There’s a ton of enthusiasm for the ambitious festival; this is the 10th year that tickets for Saturday’s main event have sold out. “When we started 18 years ago, we had six brewers and a refrigerated beer truck at Fort York,” says Les Murray, president of the festival. “But over the past 15 years, beer culture has taken off, and the craft industry in Ontario has exploded. Now we have more than 40 brewers with over 200 brands.”
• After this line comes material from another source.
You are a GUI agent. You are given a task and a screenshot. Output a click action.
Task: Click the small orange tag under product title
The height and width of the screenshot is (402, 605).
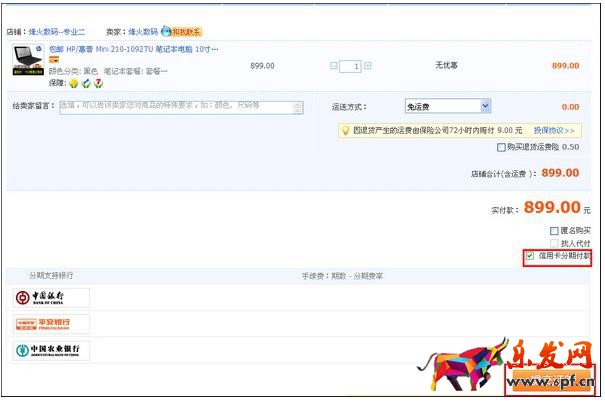tap(54, 60)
In those early years, Toronto’s Festival of Beer was much more about Bud Girls and brand experience; patrons used to complain that only brews found at The Beer Store, one of the top sponsors, were available to try. But the festival has slowly transformed into a more sophisticated beast, in line with Toronto’s maturing beer palate. This year, there are 19 rare beers from Quebec’s top craft brewers, like Le Trou de Diable and Dieu du Ciel!, plus 24 special cask ales designed specially for the event by four Ontario craft breweries. The typical festival-goer has evolved, too: Murray says when he began, about 80 per cent of revellers were male, but now women buy up half the tickets. Last year also saw the launch of the Queer Beer Festival, which kicks off again a day before the weekend party, on July 26.
This year, the festival even swapped out plastic cups in favour of an actual eight-ounce glass stein. It’s a decision that gives beer its due: not a down-the-hatch guzzler, but a complex tipple worth savouring. If Allison is any indication, Toronto drinkers already see it that way. “I’d rather enjoy one or two quality beers than throw a bunch back,” he says.
Other (non-sold-out) events at the TFB
Girls Guided Beer Tour: A tour by Canada’s only female beer sommelier, Mirella Amato.
Brewmaster’s Series: Brewers and experts geek out over beer styles, food pairing, and dry hopping.
World of Beer Pavilion: Keep 6 Imports will pour 19 beers from seven Quebec microbreweries.
Grilling Tent: Demonstrations by chefs like Bestellen’s Rob Rossi and Campagnolo’s Craig Harding.
Caskapooloza: Great Lakes Brewery will pour 20 one-off casks created specially for the festival.
Toronto’s Festival of Beer, July 27 to 29 at Exhibition Place’s Bandshell Park, beerfestival.ca.